--- Objectif ---
Reproduisez à l'identique, dans l'extrait ci-dessous sur le film Lettres d'un homme mort, le passage qui s'ouvre sur les mots contenant « A l’heure où » et se ferme sur « exigeante à suivre. ».

--- Extrait du texte ---
·····

A l’heure où les livres ne servent plus qu'à réchauffer les âmes perdues qu’un soleil embrumé ne peut désormais plus irriguer en vitalité, le désespoir semble avoir pris possession du monde. Réflexion très noire sur le nucléaire et ses dangers, mais plus généralement sur la nature humaine, Lettres d’un homme mort est une œuvre asphyxiante qui, malgré sa courte durée, se révèle assez exigeante à suivre.


La faute à un travail photographique oppressant qui ne laisse jamais les corps reprendre leur respiration. Perdus dans les paysages dépressifs de Konstantin Lopouchanski, les poumons ne peuvent espérer rien d’autre qu’un air sous-terrain vicié. Quand ils ne sont pas à l’abri, coupés d’une atmosphère radioactive dans des espaces clos peu éclairés, c’est par l’intermédiaire d’un masque à gaz étriqué qu’ils peuvent contempler les extérieurs ravagés d’une terre que l’humanité a éteinte.

·····

--- Lignes fournies ---
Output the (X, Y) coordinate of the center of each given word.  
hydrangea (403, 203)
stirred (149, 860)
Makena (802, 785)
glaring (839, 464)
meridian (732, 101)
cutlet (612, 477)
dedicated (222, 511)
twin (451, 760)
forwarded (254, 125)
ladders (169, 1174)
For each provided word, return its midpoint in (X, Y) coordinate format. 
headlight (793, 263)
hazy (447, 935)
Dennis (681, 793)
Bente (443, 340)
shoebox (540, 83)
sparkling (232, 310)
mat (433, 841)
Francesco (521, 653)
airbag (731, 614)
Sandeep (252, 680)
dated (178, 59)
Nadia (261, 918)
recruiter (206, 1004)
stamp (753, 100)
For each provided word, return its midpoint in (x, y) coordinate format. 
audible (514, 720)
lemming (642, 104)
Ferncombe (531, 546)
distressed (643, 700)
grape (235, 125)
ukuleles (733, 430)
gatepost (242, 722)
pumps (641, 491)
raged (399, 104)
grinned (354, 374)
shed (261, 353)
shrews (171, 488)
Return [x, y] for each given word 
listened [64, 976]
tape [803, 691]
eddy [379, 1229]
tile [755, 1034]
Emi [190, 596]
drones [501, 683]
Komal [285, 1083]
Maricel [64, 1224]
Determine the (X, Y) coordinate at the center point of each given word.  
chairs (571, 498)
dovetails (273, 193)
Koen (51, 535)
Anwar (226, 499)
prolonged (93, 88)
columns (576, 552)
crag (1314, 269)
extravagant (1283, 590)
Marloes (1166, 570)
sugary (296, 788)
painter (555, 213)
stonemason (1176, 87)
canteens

·····

--- Solution ---
A l’heure où les livres ne servent plus qu'à réchauffer les âmes perdues qu’un soleil embrumé ne peut désormais plus irriguer en vitalité, le désespoir semble avoir pris possession du monde. Réflexion très noire sur le nucléaire et ses dangers, mais plus généralement sur la nature humaine, Lettres d’un homme mort est une œuvre asphyxiante qui, malgré sa courte durée, se révèle assez exigeante à suivre.